Não que eu seja de reparar na vida alheia, muito menos de comentá-la. Mas o acontecido no velório do Dr. Vasconcelos impressionou-me sobremaneira. Não tanto pelo inusitado do acontecido, quanto pela falta de reação dos presentes. O leitor há de concordar comigo, o inusitado surpreende ainda mais quando a ninguém surpreende.
Não era um velório que contasse com a minha presença. A relação mais próxima que eu tinha com o falecido era a de ter estudado com seu sobrinho no segundo grau. Mas calhou de falecer-me um vizinho na mesma data, tendo sido os velórios quase concomitantes. Ao encontrar meu antigo colega no cemitério, a conversa arrastou-nos até a capela do Dr. Vasconcelos, onde me deparei com a primeira estranheza do dia: o falecido tinha sob os dedos entrelaçados um microfone. Nem mesmo esbocei perguntar a meu amigo a razão de ser daquele enfeite, certamente uma homenagem original a um homem conhecido pela verve em toda e qualquer ocasião. Não era necessário privar da intimidade do Dr. Vasconcelos para saber de seu pendor para a oratória, manifesto em reuniões familiares, matrimônios, finais de Copa do Mundo e velórios de seus antecessores de passamento. Todos sabiam, todos comentavam, todos o admiravam pelo dom. Assim sendo, segui conversando com meu amigo, naquele sussurrar respeitoso de velórios, tentando não importar-me com o microfone.
Lá pelas tantas, chega o padre para o culto derradeiro que precede o sepultamento. Um homenzinho mirrado, de voz quase inaudível, comandando orações hesitantes entre os presentes. Hoje em dia cada vez menos pessoas sabem de cor as palavras cristãs a serem ditas nos momentos de elevado teor espiritual, e o sussurrante padre em nada ajudava a plateia desanimada. Chegado o culto ao fim, o padre já fazia sinal para que fechassem o caixão, quando a viúva o interrompeu. O fim do culto era a deixa para o Dr. Vasconcelos brilhar como de costume.

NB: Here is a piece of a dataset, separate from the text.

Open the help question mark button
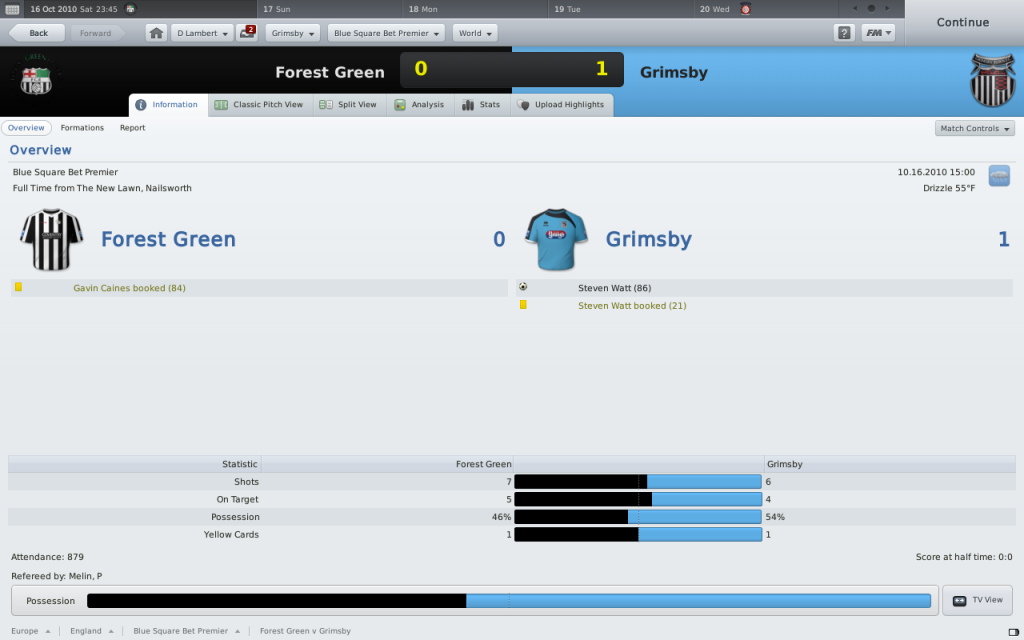 click(844, 33)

Pois este se ergue do caixão com seu microfone em punho, espalhando flores pelo chão, num movimento mais teatral do que desajeitado, como poderia se esperar. Empertigou-se ao lado de uma coroa de flores e deu início a seu discurso.

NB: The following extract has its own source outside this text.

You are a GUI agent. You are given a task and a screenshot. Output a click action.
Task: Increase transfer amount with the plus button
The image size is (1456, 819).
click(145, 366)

Num primeiro momento, eu fiquei em estado de choque, o que foi muito adequado, mantendo-me mudo e inerte. Sou o tipo de pessoa que expressa muito mal os sentimentos e considero isso uma sorte. Mas, ao presenciar aquele defunto em pé ao lado do próprio caixão, derramando-se num discurso elogioso sobre ele mesmo, comecei a temer por meu autocontrole.
O Dr. Vasconcelos tinha as narinas tampadas por pedaços de algodão, que davam a sua falecida voz um quê de fanho tétrico indescritível. E o discurso se estendia em exaltações à sua figura como pai, esposo, profissional e cristão; mencionou sua vasta obra publicada, desde artigos até sonetos, trouxe à luz grandes feitos beneficentes que operara em humilde silêncio durante a vida, tão modesta era sua alma caridosa.
Meu estado de choque passou a elétrico e comecei a procurar por rostos espantados a meu redor. Já não me incomodava tanto o morto orador, mas a total serenidade com que o acompanhavam os presentes. Meu amigo lançava um olhar plácido sobre o tio, esboçando um sorriso orgulhoso por partilhar do mesmo sangue que até o dia anterior corria nas veias daquele homem admirável.
Longo foi o discurso do Dr. Vasconcelos, como longa foi minha luta por manter-me são em meio àquela loucura. Ao finalizar sua fala, o elegante defunto entregou o microfone a sua viúva e voltou ao caixão, ajeitando-se na posição que cabe àqueles que vão ser sepultados. Ouviram-se alguns aplausos tímidos, algumas lágrimas convenientes caíram. Mas espanto não se viu. Afinal, o Dr. Vasconcelos era um grande orador, que jamais perdia a oportunidade de manifestar-se em ocasiões especiais. Todos sabiam, todos comentavam, todos o admiravam pelo dom.
E eu, que não sou de reparar na vida alheia, muito menos de comentá-la, só quis aqui deixar registrado o fato que me impressionou sobremaneira. Não o discurso do defunto. Mas a falta de espanto dos presentes.